EXERCISE DETAILS:
Starting at the line that holds "Image resolution: width=688", transcribe every line to the end of the data exactly; include no other lines.

DATASET EXTRACT:
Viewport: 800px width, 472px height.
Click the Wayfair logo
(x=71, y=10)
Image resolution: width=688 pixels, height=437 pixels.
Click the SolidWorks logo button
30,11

RESULT:
Image resolution: width=688 pixels, height=437 pixels.
Click the SolidWorks logo button
30,11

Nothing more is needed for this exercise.